I wish I had a routine to share! Right now my life revolves around being a mother and working from home, with studio time squeezed in between the cracks. I try to do one art-related thing a day, whether it’s drawing in my sketchbook for 15 minutes before our youngest wakes up, or making small collages after he's gone to bed. It may not seem like a lot, but the small moments add up. I was lucky enough to spend a lot of time in the studio building momentum last year while I was pregnant, and I think that has helped me accept the fact that things have slowed down a bit now. My goal is to be persistent, even if I don’t have long stretches of time in the studio. You use the term "internal landscapes" to describe your work and there are elements that reference landscape features such as rocks, caves, vines and mountains. Where does your interest in the natural world come from?


It’s interesting- I don’t work from life or actively try to depict landscapes. I focus on the function of the forms in my paintings, not on “what” they are. Whatever the forms end up referencing is typically a byproduct of its function. I was actually a biology major before I was an art major, and I think most of my interest in the natural world revolves around biological systems within the body.


The corporeal enclosures that I create often take the form of a landscape, but I still wonder if that is the best term to use. Instead of vines, I tend to view them as veins or membranes, caves as a womb or cell. Last year, I was ruminating on the idea of growth while I nurtured my body and my son within it. At that time I started to introduce green into the paintings, which also lends to the inadvertent landscape reference.
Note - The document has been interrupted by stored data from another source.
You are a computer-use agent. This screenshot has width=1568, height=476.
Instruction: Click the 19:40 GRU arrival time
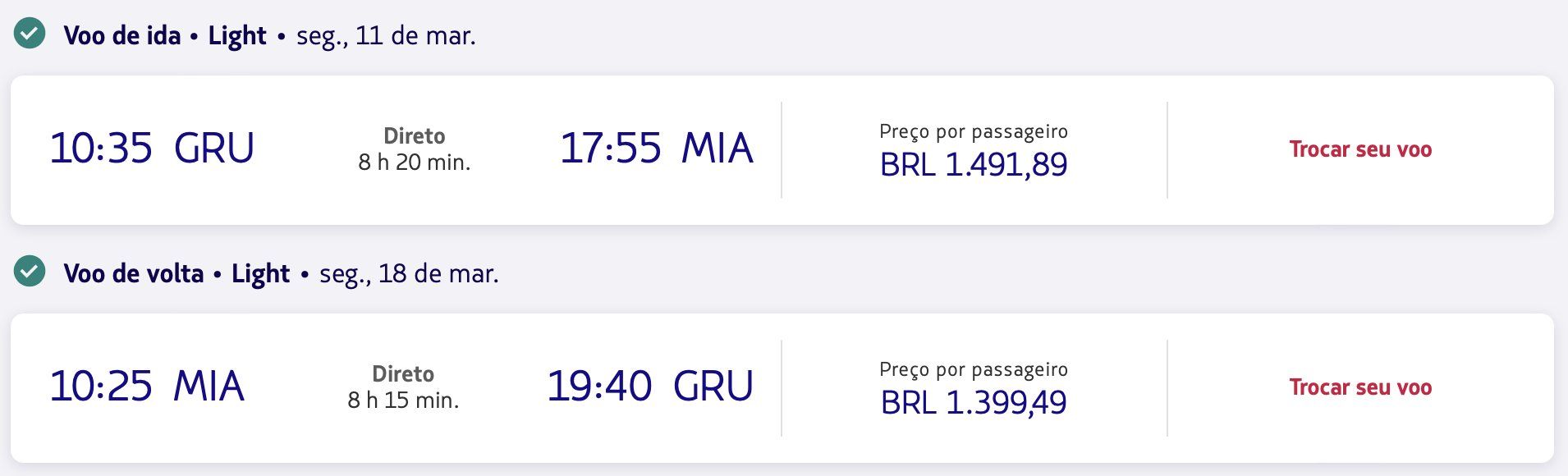(649, 387)
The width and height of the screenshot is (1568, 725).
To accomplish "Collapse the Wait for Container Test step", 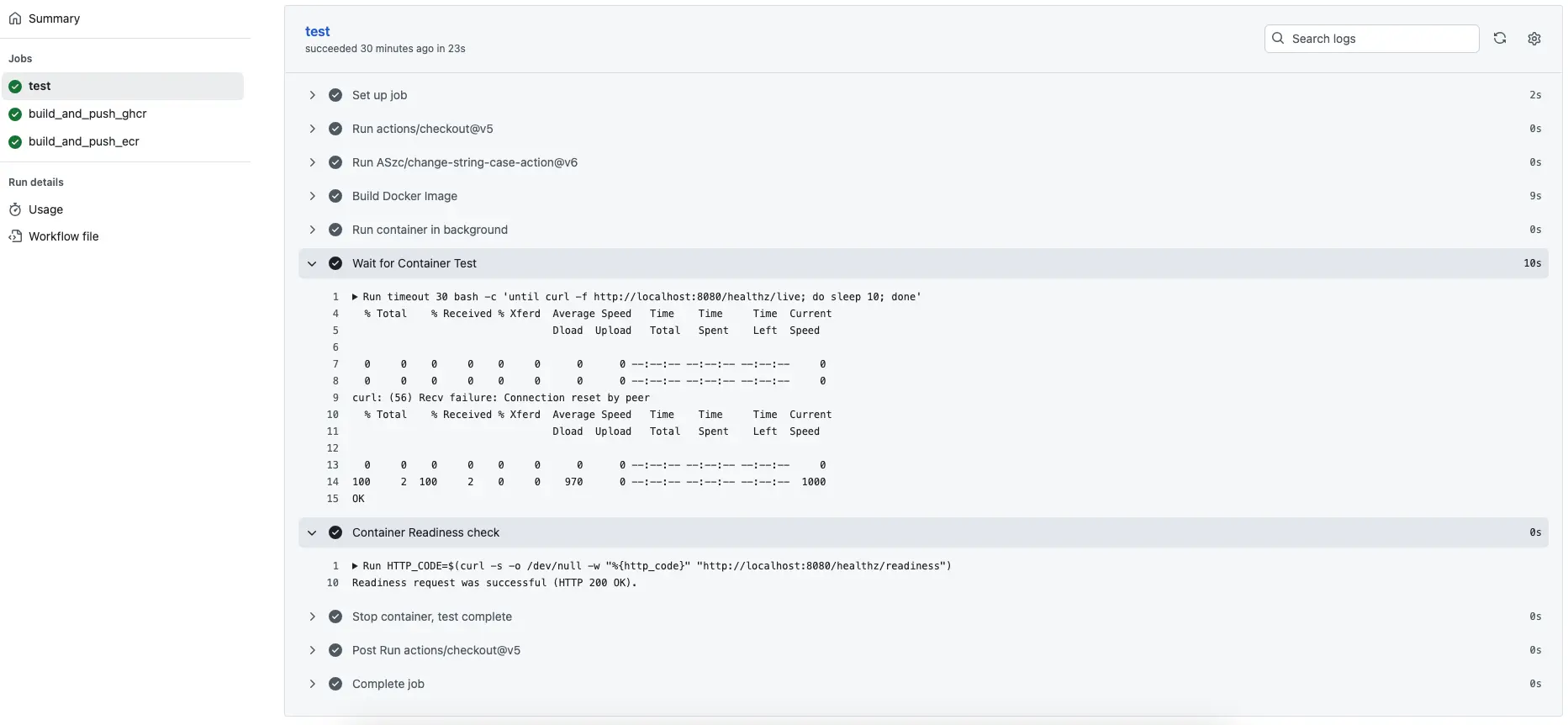I will coord(312,263).
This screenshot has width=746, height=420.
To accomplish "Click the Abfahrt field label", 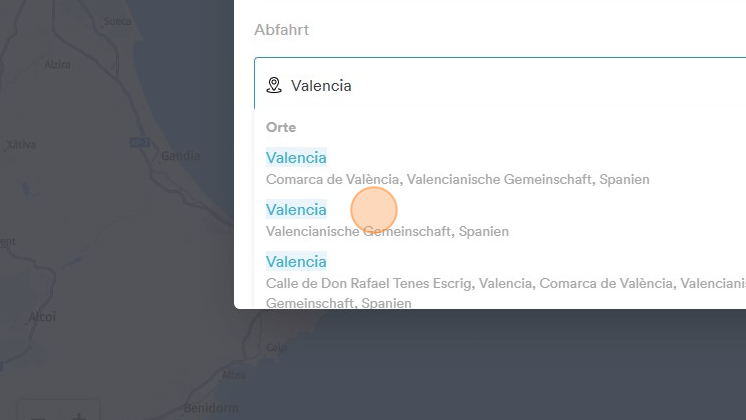I will (281, 30).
During my residency at Main Street Arts, I was talking with the Executive Director, Bradley Butler, and he said, “They’re spaces, not places,” and I think that really hit the nail on the head for me. I think of the spaces I create as abstract ecosystems or environments, and that’s what led me to describing them as landscapes.
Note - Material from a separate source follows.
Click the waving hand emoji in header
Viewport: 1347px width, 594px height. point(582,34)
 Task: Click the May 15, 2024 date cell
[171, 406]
How does the warmer and softer work you are now creating contrast to your previous work?

Previously I was making grayscale paintings that in hindsight feel like containers or vessels, whereas the work I’m making now includes various colours (albeit still subdued) and is more biomorphic- more like a cohesive environment as opposed to a harsh, empty, geometric container. Becoming a mom was such a big change in terms of my body and life in general, it definitely transformed the work as well. The enclosures I was making before began to morph into wombs, slings, etc. Warmer, supportive and protective places.
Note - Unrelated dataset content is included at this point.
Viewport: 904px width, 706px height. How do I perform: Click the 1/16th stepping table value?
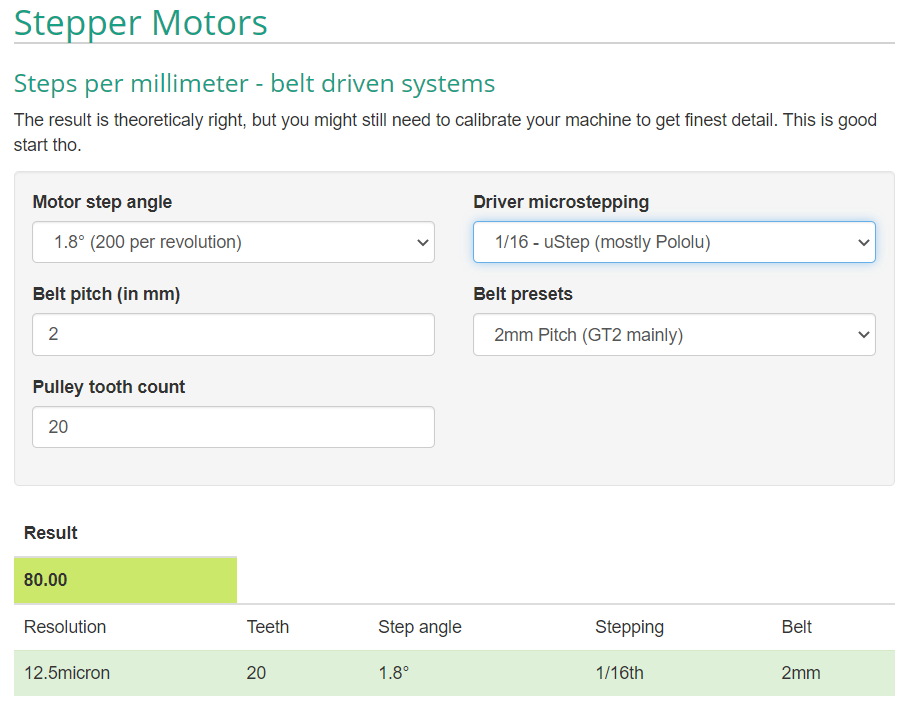click(x=619, y=673)
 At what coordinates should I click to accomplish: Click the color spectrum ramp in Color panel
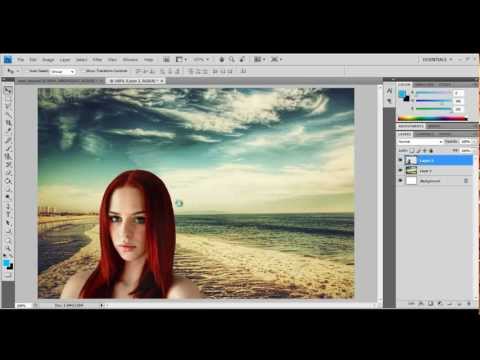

Your paintings on yupo paper have a wonderful sense of play and light while your work on canvas feels grounded and planned. Is the process of creating work on each material different?

The paintings on yupo paper happen much faster than the ones on canvas. I view them as something in between a sketch and a finished painting. Only in the past year or so have I allowed myself the freedom to paint freely (translucent sections of paint, visible brushstrokes) and be okay with it. The works on canvas always start with various sketches on tracing paper; I like to be able to trace over a sketch and just change one or two elements at a time. However, the paintings never end up exactly like the sketches I started with. I would say the majority of the time they end up quite differently. I think, for me at least, it’s unfair to expect that the outcome of a painting on canvas would be the same as a small sketch on paper. And the fun of it all is reacting to the painting as it happens, and being open to change. I love being surprised with the work. It almost feels collaborative, in a way. Me and the painting. Which artist has had the greatest impact on your work and practice?

There have been a few at different points in my life. I would say the first big influence and arguably the most important has been Mariam Stephan, a fantastic painter and a professor at The University of North Carolina at Greensboro. She taught advanced drawing my senior year of undergrad. That was the first time I really painted; prior to her class I was making detailed, realistic drawings and lithographs. I realized that in order to meet the quota for her class I had to start working faster, and the only way I could do that at the time was by picking up a paint brush. For our second critique, I had been working on a few large, black and white paintings on paper and I felt confident that the critique would go well. It did not. I remember at one point she asked me what kind of acrylic I was using and I honestly didn’t even know the name- it was just the general store brand at Hobby Lobby. She said it looked like plastic and that it was distracting, and she was absolutely right. After that I cried in the bathroom and invested in better paint. Mariam was brutally honest, but in the most loving way. I left her class feeling as though my work had a sense of direction, which I had never felt before.


What's next for your artistic practice?

It’s hard to say. Right now I’m just trying to keep it going amongst the craziness of life. I’m excited with the new direction my work has taken, and I’m looking forward to seeing what comes next. I’ve been applying to more open calls lately, and I would love to have an exhibition that highlights the transition from pre-to-post pregnancy. I would also love to do a family friendly residency at some point in the near future.